* The exercise *
Please quote, character for character, the lines starting at the one containing "Task: Click arrow" and ending at the one containing "[x=520, y=809]", including both of those lines.

(Records from a collection)
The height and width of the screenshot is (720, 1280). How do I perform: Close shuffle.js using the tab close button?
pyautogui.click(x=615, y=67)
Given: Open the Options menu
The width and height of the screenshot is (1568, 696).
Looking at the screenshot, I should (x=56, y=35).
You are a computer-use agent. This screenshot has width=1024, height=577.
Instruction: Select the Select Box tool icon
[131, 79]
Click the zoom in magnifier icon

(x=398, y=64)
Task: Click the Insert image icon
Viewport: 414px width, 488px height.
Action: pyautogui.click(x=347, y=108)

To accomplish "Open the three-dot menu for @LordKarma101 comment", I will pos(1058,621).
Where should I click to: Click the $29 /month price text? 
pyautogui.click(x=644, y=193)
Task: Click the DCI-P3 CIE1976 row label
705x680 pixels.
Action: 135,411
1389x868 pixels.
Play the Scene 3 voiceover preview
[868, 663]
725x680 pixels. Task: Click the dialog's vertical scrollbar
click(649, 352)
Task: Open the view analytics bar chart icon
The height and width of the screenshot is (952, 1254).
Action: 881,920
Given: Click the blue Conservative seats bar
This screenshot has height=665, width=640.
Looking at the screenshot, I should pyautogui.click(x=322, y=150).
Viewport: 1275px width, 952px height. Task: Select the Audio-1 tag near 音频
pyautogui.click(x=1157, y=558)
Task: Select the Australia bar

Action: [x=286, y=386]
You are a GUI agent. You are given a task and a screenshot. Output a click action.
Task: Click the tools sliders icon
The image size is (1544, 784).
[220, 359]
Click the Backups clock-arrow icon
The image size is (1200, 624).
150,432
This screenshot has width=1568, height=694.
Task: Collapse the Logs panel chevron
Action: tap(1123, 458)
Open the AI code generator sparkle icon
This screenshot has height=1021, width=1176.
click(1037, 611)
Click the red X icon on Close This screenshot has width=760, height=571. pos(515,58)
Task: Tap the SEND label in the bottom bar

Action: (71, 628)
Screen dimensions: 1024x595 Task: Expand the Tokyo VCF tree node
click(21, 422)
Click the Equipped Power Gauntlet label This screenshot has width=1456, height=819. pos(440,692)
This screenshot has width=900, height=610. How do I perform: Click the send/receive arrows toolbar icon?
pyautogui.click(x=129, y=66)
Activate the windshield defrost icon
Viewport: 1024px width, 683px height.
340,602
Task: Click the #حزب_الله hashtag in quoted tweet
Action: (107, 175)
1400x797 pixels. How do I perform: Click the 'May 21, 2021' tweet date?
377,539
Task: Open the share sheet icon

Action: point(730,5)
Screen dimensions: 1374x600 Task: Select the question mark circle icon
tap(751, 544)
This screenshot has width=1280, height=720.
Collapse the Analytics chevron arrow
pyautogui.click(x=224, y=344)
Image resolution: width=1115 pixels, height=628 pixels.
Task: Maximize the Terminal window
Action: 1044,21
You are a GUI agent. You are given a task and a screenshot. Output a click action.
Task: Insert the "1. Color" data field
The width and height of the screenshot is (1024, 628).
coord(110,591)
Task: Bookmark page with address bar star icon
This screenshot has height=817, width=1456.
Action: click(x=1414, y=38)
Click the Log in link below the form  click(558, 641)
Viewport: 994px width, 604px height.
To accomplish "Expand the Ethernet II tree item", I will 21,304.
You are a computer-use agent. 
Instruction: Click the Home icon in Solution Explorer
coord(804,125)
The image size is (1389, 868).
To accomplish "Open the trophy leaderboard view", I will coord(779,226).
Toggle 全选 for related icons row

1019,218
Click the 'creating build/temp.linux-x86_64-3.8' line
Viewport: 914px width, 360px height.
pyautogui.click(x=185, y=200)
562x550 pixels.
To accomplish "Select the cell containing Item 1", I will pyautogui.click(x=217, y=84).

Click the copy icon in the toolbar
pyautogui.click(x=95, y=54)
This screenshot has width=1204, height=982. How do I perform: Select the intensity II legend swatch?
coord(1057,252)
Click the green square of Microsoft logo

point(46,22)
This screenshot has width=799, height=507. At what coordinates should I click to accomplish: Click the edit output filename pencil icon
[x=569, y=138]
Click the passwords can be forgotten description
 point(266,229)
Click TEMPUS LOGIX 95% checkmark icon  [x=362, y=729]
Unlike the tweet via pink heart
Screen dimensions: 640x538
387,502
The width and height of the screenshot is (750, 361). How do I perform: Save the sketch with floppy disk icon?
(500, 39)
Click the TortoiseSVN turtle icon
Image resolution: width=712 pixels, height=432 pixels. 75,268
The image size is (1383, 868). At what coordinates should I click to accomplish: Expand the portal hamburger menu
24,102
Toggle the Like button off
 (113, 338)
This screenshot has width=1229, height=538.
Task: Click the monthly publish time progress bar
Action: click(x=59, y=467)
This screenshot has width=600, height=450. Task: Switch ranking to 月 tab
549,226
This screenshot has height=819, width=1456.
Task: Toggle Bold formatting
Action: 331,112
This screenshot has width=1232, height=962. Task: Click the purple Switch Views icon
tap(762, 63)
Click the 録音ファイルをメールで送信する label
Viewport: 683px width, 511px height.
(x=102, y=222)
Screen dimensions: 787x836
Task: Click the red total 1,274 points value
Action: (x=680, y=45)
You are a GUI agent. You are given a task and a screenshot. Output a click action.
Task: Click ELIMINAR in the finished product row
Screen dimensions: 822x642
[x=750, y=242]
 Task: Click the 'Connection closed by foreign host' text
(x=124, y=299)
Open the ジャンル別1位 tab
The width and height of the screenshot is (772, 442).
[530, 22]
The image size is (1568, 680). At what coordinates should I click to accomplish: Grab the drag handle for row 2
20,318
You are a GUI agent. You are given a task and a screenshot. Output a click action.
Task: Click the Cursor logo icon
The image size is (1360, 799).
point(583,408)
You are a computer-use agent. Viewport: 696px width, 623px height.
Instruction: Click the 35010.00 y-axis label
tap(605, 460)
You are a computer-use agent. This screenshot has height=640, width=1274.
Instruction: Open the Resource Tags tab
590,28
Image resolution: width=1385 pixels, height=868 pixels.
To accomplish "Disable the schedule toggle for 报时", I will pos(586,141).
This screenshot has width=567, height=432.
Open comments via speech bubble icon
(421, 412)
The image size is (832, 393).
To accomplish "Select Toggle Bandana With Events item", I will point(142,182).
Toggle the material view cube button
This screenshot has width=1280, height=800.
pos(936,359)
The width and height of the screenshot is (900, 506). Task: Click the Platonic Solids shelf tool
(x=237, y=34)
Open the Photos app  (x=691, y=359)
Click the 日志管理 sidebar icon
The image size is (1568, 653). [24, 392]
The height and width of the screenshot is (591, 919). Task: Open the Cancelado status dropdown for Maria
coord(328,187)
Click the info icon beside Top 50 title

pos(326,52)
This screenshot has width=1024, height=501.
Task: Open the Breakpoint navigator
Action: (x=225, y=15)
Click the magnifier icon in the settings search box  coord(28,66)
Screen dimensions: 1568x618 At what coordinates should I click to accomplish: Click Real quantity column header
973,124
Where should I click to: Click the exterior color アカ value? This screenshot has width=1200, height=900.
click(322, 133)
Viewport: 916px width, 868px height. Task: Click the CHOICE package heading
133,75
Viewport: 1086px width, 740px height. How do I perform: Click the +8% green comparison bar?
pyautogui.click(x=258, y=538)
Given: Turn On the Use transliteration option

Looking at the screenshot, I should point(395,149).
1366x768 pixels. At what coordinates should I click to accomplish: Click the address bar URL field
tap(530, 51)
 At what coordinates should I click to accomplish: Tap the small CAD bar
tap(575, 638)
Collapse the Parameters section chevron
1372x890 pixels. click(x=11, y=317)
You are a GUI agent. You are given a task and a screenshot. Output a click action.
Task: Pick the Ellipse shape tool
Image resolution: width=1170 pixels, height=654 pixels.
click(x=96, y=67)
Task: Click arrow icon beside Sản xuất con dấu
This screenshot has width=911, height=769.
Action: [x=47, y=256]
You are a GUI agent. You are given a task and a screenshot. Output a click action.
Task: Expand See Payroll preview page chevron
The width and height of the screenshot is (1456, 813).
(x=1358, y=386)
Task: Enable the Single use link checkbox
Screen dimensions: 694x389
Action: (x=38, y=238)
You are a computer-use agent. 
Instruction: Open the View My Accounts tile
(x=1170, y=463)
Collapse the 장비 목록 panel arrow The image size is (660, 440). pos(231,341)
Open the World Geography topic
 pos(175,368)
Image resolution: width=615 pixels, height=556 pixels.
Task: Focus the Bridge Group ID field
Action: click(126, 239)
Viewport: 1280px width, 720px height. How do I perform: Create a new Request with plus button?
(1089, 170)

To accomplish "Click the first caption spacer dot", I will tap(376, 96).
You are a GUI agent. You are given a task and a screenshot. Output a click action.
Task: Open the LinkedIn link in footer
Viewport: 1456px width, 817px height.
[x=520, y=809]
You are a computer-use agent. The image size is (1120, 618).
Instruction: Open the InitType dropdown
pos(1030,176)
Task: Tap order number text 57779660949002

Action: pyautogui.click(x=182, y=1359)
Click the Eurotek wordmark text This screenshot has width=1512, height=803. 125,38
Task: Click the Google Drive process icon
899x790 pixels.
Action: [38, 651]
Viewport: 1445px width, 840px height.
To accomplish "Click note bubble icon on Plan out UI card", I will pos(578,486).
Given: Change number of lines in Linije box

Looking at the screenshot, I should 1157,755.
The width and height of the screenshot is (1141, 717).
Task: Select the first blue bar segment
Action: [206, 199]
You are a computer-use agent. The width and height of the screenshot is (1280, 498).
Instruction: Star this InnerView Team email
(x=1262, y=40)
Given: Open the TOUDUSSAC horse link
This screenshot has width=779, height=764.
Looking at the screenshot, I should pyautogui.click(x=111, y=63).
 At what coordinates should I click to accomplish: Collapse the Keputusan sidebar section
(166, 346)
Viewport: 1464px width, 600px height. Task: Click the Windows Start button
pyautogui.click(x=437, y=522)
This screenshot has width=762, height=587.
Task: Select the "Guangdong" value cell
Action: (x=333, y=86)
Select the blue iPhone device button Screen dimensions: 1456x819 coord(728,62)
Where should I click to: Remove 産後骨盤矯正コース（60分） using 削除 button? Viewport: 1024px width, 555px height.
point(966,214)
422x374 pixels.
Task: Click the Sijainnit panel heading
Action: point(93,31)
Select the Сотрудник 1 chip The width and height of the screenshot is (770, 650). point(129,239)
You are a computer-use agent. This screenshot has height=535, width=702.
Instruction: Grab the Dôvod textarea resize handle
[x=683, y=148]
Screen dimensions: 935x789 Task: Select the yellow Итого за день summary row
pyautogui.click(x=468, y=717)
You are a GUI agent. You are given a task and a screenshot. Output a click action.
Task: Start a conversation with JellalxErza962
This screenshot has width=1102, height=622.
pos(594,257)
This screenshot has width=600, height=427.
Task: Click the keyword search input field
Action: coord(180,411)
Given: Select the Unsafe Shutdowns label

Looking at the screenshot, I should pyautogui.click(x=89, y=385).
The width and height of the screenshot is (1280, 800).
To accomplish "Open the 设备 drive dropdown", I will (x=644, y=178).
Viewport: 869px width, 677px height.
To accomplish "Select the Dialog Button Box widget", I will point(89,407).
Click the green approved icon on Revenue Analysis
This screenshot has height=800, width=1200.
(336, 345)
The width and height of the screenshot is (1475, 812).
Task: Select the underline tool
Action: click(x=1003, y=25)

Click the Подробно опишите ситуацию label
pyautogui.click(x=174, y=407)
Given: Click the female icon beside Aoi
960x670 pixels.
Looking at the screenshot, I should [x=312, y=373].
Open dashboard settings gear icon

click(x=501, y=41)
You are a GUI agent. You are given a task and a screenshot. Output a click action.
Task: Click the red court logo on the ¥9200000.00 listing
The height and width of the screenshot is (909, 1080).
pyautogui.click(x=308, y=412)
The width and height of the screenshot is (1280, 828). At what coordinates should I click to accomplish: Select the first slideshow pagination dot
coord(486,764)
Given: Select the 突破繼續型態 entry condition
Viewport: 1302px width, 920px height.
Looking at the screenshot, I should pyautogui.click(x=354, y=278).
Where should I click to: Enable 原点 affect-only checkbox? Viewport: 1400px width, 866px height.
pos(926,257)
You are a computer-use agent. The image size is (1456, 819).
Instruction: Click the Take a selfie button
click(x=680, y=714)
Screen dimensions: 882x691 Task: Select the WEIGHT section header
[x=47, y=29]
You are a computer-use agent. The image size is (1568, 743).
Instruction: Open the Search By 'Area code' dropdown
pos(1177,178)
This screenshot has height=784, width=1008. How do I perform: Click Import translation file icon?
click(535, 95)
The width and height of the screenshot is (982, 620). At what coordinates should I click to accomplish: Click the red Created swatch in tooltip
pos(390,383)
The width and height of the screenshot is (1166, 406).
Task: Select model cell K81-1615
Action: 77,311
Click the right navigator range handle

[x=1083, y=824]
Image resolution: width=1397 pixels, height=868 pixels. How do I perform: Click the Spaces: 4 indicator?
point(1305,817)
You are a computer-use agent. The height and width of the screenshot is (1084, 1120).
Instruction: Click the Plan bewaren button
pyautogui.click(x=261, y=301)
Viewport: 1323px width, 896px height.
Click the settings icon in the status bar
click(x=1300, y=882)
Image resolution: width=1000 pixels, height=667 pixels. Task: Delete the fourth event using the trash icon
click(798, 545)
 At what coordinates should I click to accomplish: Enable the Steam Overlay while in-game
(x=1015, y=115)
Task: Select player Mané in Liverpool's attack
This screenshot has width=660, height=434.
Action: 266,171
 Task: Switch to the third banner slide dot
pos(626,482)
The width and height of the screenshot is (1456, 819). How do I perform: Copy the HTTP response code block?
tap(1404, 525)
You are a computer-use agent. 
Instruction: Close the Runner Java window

* Complete answer *
Task: Click arrow icon beside Sản xuất con dấu
This screenshot has width=911, height=769.
Action: [x=47, y=256]
You are a GUI agent. You are given a task and a screenshot. Output a click action.
Task: Expand See Payroll preview page chevron
The width and height of the screenshot is (1456, 813).
(x=1358, y=386)
Task: Enable the Single use link checkbox
Screen dimensions: 694x389
Action: (x=38, y=238)
You are a computer-use agent. 
Instruction: Open the View My Accounts tile
(x=1170, y=463)
Collapse the 장비 목록 panel arrow The image size is (660, 440). pos(231,341)
Open the World Geography topic
 pos(175,368)
Image resolution: width=615 pixels, height=556 pixels.
Task: Focus the Bridge Group ID field
Action: click(126, 239)
Viewport: 1280px width, 720px height. How do I perform: Create a new Request with plus button?
(1089, 170)

To accomplish "Click the first caption spacer dot", I will tap(376, 96).
You are a GUI agent. You are given a task and a screenshot. Output a click action.
Task: Open the LinkedIn link in footer
Viewport: 1456px width, 817px height.
[x=520, y=809]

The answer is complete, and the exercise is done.